[原文]:
***

电影评论情感分析：RNN循环网络原理及自然语言处理NLP应用

2022-01-20
Author 孙新斌
~10.58K words

1. 电影评论情感分析案例描述
2. 自然语言处理基础知识
3. IMDB数据集获取与处理（非TF集成模式）
4. 循环神经网络RNN与LSTM介绍

电影评论情感分析：RNN循环网络原理及自然语言处理NLP应用

电影评论情感分析案例描述

情感分析（sentiment analysis），又称意见挖掘、倾向性分析，是对带有情感色彩的主观性文本进行分析、处理、归纳和推理的过程。
本例使用IMDb网络电影数据集，对电影评论的情感倾向进行分析。https://www.imdb.com/
电影评论情感分析IMDb数据集
IMDb全称Internet Movie Database(互联网电影资料库),是一个关于电影演员、电影、电视节目、电视明星、电子游戏和电影制作的在线数据库。
利用模型进行预测
对影评文字进行数据预处理得到特征，通过特征建造深度学习模型，通过模型预测分出正面评价与负面评价

自然语言处理基础知识

分词
自然语言处理常见特征：
• 单独词
• 词的n元组
• 单独词或n元组出现的频率
• 词的词性
• 词的位置
……
结巴分词
• 三种分词模式：
① 精确模式：试图将句子最精确地切开，适合文本分析
② 全模式：把句子中所有的可以成词的词语都扫描出来, 速度非常快，但是不能解决歧义
③ 搜索引擎模式：在精确模式的基础上，对长词再次切分，提高召回率，适合用于搜索引擎分词
• 支持繁体分词
• 支持自定义词典
• jieba.cut 方法接受三个输入参数: 需要分词的字符串；cut_all 参数用来控制是否采用全模式；HMM 参数用来控制是否使用 HMM 模型
• jieba.cut_for_search 方法接受两个参数：需要分词的字符串；是否使用 HMM 模型。该方法适合用于搜索引擎构建倒排索引的分词
• jieba.cut 以及 jieba.cut_for_search 返回的结构都是一个可迭代的generator，可以使用 for 循环来获得分词后得到的每一个词语，或者用jieba.lcut 以及 jieba.lcut_for_search 直接返回 list
• 开发者可以指定自己自定义的词典，以便包含 jieba 词库里没有的词 • 用法： jieba.load_userdict(file_name)

***

[数据列表]:
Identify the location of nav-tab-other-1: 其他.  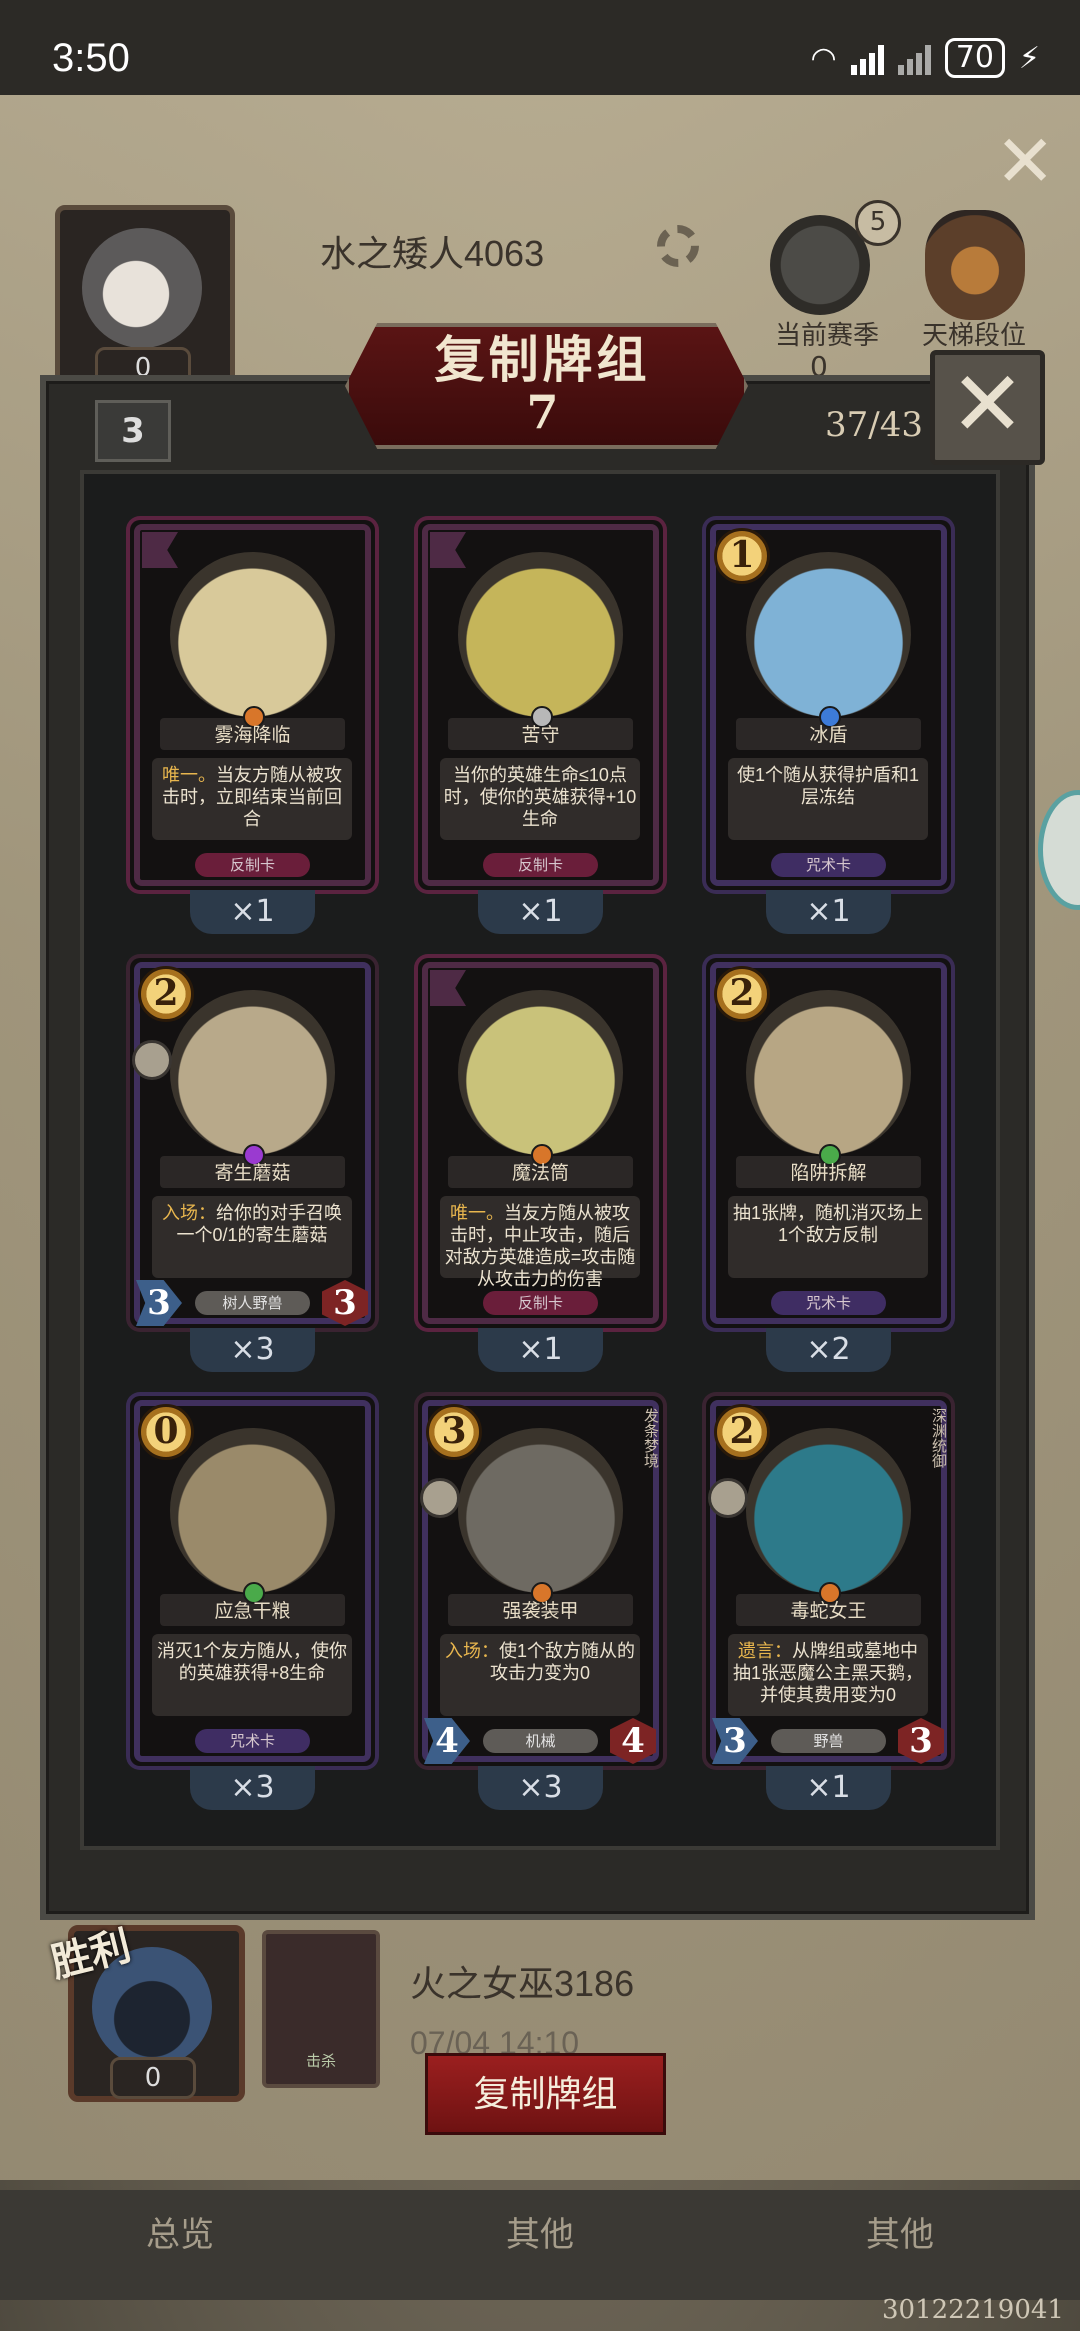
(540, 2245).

***

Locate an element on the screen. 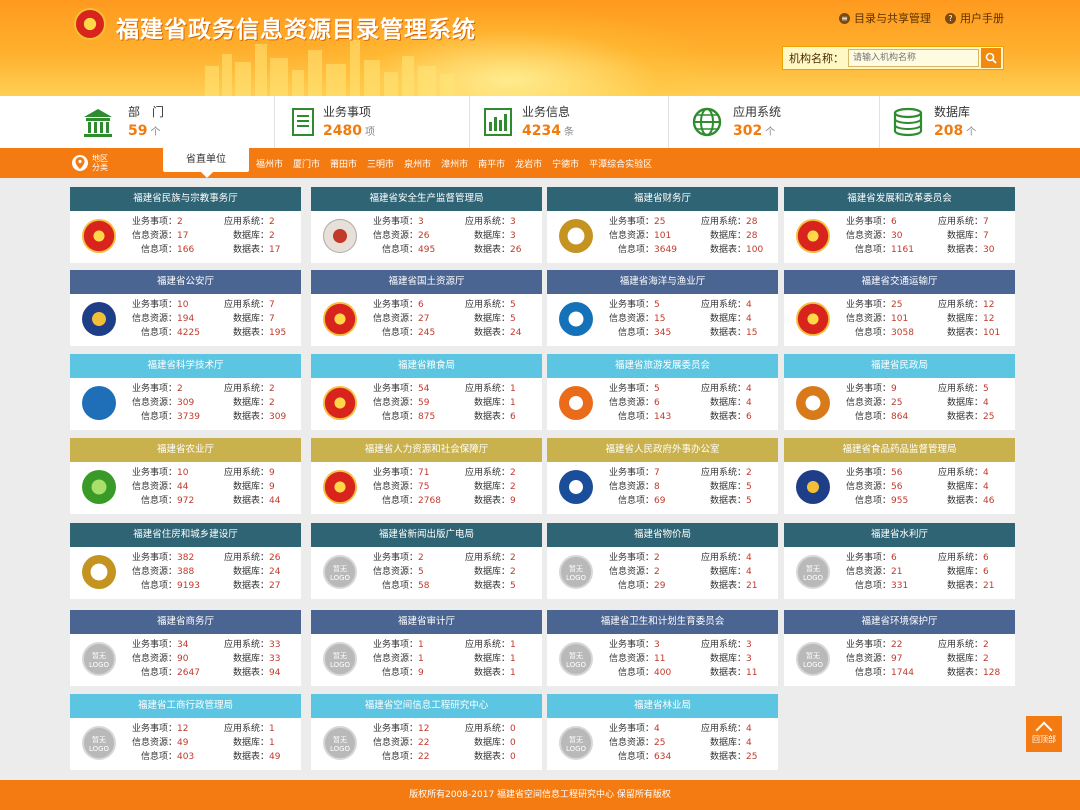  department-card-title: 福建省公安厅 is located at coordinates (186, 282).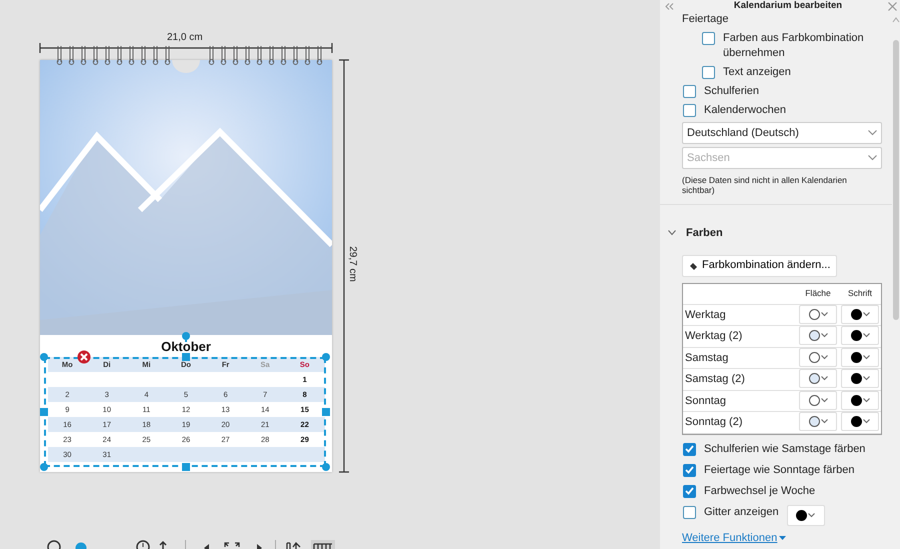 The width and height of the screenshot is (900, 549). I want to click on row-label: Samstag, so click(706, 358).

***

[练习说明]:
- A) 原文说结巴分词的搜索引擎模式适合用于搜索引擎分词。请用一到三句话说明原文给出的依据。
- B) 根据原文，IMDb 的全称是什么？
请只依据原文作答。

[参考答案]:
- A) 搜索引擎模式在精确模式的基础上，会对长词再次切分。这样可以提高召回率，所以适合用于搜索引擎分词。

- B) Internet Movie Database（互联网电影资料库）。